--- START Information provided ---
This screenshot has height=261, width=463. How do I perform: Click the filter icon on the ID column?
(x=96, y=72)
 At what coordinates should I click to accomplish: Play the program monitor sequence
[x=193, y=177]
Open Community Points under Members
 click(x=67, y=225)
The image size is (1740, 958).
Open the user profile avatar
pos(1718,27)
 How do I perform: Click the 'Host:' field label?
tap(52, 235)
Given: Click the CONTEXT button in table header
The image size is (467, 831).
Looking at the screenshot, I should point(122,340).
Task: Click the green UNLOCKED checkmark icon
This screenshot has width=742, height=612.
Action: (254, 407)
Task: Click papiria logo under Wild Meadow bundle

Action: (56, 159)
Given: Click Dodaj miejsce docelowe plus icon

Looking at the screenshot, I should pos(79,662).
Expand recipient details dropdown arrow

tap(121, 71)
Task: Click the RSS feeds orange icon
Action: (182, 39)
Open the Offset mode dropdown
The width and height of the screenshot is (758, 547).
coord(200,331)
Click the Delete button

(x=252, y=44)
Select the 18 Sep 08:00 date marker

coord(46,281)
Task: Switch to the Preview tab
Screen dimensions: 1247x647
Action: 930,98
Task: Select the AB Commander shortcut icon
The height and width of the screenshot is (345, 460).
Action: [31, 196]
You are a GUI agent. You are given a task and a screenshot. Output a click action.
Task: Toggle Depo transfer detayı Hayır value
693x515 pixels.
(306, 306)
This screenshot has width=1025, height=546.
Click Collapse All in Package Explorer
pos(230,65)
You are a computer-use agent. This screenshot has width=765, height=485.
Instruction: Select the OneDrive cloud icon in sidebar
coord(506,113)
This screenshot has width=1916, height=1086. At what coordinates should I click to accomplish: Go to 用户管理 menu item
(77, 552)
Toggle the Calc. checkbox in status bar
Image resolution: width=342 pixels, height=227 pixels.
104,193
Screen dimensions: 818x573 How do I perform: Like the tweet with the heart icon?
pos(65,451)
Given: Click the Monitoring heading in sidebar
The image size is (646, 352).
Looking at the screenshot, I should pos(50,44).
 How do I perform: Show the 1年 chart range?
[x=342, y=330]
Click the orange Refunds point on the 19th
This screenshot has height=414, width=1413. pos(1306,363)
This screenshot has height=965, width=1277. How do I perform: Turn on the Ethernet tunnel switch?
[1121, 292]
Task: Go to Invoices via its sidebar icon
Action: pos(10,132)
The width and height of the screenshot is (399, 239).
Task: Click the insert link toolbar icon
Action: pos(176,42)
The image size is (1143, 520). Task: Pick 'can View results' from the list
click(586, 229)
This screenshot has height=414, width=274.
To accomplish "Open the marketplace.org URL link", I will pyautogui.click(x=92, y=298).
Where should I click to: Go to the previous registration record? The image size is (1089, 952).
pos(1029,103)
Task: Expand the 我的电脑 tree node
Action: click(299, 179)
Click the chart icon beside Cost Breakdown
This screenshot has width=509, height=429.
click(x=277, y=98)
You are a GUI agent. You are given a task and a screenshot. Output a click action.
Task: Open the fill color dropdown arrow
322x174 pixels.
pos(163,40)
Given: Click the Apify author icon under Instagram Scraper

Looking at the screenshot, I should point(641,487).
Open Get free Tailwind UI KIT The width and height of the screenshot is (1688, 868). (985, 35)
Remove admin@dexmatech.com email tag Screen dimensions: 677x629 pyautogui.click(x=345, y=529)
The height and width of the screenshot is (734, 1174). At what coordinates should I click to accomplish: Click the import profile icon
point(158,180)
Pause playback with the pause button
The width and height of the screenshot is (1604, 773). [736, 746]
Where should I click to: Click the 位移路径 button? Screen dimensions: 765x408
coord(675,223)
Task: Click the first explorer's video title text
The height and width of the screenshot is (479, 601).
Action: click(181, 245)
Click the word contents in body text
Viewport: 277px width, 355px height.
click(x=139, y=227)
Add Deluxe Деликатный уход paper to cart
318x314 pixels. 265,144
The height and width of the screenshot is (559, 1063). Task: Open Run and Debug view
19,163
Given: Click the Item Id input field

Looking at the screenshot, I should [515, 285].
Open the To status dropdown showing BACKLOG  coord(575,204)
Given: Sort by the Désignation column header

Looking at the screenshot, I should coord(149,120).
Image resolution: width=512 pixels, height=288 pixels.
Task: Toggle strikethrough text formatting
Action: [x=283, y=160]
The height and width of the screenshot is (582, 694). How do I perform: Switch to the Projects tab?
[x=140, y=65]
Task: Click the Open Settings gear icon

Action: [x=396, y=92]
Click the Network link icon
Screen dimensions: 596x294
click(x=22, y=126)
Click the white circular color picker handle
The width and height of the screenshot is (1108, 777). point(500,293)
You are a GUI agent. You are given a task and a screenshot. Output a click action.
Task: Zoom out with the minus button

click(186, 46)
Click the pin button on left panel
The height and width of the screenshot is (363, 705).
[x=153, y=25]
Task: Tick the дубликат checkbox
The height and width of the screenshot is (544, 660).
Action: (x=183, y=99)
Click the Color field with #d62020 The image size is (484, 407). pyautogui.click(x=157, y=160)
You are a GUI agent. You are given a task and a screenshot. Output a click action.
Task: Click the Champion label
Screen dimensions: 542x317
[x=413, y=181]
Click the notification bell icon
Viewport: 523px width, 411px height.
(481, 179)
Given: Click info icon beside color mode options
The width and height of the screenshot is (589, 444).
--- END Information provided ---
**Task goal**
Write out all of the data above without any alteration, keeping every line exactly as it stands.

**Output of the task**
This screenshot has height=261, width=463. How do I perform: Click the filter icon on the ID column?
(x=96, y=72)
 At what coordinates should I click to accomplish: Play the program monitor sequence
[x=193, y=177]
Open Community Points under Members
 click(x=67, y=225)
The image size is (1740, 958).
Open the user profile avatar
pos(1718,27)
 How do I perform: Click the 'Host:' field label?
tap(52, 235)
Given: Click the CONTEXT button in table header
The image size is (467, 831).
Looking at the screenshot, I should point(122,340).
Task: Click the green UNLOCKED checkmark icon
This screenshot has width=742, height=612.
Action: (254, 407)
Task: Click papiria logo under Wild Meadow bundle

Action: (56, 159)
Given: Click Dodaj miejsce docelowe plus icon

Looking at the screenshot, I should pos(79,662).
Expand recipient details dropdown arrow

tap(121, 71)
Task: Click the RSS feeds orange icon
Action: (182, 39)
Open the Offset mode dropdown
The width and height of the screenshot is (758, 547).
coord(200,331)
Click the Delete button

(x=252, y=44)
Select the 18 Sep 08:00 date marker

coord(46,281)
Task: Switch to the Preview tab
Screen dimensions: 1247x647
Action: 930,98
Task: Select the AB Commander shortcut icon
The height and width of the screenshot is (345, 460).
Action: [31, 196]
You are a GUI agent. You are given a task and a screenshot. Output a click action.
Task: Toggle Depo transfer detayı Hayır value
693x515 pixels.
(306, 306)
This screenshot has width=1025, height=546.
Click Collapse All in Package Explorer
pos(230,65)
You are a computer-use agent. This screenshot has width=765, height=485.
Instruction: Select the OneDrive cloud icon in sidebar
coord(506,113)
This screenshot has width=1916, height=1086. At what coordinates should I click to accomplish: Go to 用户管理 menu item
(77, 552)
Toggle the Calc. checkbox in status bar
Image resolution: width=342 pixels, height=227 pixels.
104,193
Screen dimensions: 818x573 How do I perform: Like the tweet with the heart icon?
pos(65,451)
Given: Click the Monitoring heading in sidebar
The image size is (646, 352).
Looking at the screenshot, I should pos(50,44).
 How do I perform: Show the 1年 chart range?
[x=342, y=330]
Click the orange Refunds point on the 19th
This screenshot has height=414, width=1413. pos(1306,363)
This screenshot has height=965, width=1277. How do I perform: Turn on the Ethernet tunnel switch?
[1121, 292]
Task: Go to Invoices via its sidebar icon
Action: pos(10,132)
The width and height of the screenshot is (399, 239).
Task: Click the insert link toolbar icon
Action: pos(176,42)
The image size is (1143, 520). Task: Pick 'can View results' from the list
click(586, 229)
This screenshot has height=414, width=274.
To accomplish "Open the marketplace.org URL link", I will pyautogui.click(x=92, y=298).
Where should I click to: Go to the previous registration record? The image size is (1089, 952).
pos(1029,103)
Task: Expand the 我的电脑 tree node
Action: click(299, 179)
Click the chart icon beside Cost Breakdown
This screenshot has width=509, height=429.
click(x=277, y=98)
You are a GUI agent. You are given a task and a screenshot. Output a click action.
Task: Open the fill color dropdown arrow
322x174 pixels.
pos(163,40)
Given: Click the Apify author icon under Instagram Scraper

Looking at the screenshot, I should point(641,487).
Open Get free Tailwind UI KIT The width and height of the screenshot is (1688, 868). (985, 35)
Remove admin@dexmatech.com email tag Screen dimensions: 677x629 pyautogui.click(x=345, y=529)
The height and width of the screenshot is (734, 1174). At what coordinates should I click to accomplish: Click the import profile icon
point(158,180)
Pause playback with the pause button
The width and height of the screenshot is (1604, 773). [736, 746]
Where should I click to: Click the 位移路径 button? Screen dimensions: 765x408
coord(675,223)
Task: Click the first explorer's video title text
The height and width of the screenshot is (479, 601).
Action: click(181, 245)
Click the word contents in body text
Viewport: 277px width, 355px height.
click(x=139, y=227)
Add Deluxe Деликатный уход paper to cart
318x314 pixels. 265,144
The height and width of the screenshot is (559, 1063). Task: Open Run and Debug view
19,163
Given: Click the Item Id input field

Looking at the screenshot, I should [515, 285].
Open the To status dropdown showing BACKLOG  coord(575,204)
Given: Sort by the Désignation column header

Looking at the screenshot, I should coord(149,120).
Image resolution: width=512 pixels, height=288 pixels.
Task: Toggle strikethrough text formatting
Action: [x=283, y=160]
The height and width of the screenshot is (582, 694). How do I perform: Switch to the Projects tab?
[x=140, y=65]
Task: Click the Open Settings gear icon

Action: [x=396, y=92]
Click the Network link icon
Screen dimensions: 596x294
click(x=22, y=126)
Click the white circular color picker handle
The width and height of the screenshot is (1108, 777). point(500,293)
You are a GUI agent. You are given a task and a screenshot. Output a click action.
Task: Zoom out with the minus button

click(186, 46)
Click the pin button on left panel
The height and width of the screenshot is (363, 705).
[x=153, y=25]
Task: Tick the дубликат checkbox
The height and width of the screenshot is (544, 660).
Action: (x=183, y=99)
Click the Color field with #d62020 The image size is (484, 407). pyautogui.click(x=157, y=160)
You are a GUI agent. You are given a task and a screenshot. Output a click action.
Task: Click the Champion label
Screen dimensions: 542x317
[x=413, y=181]
Click the notification bell icon
Viewport: 523px width, 411px height.
(481, 179)
Given: Click info icon beside color mode options
The width and height of the screenshot is (589, 444).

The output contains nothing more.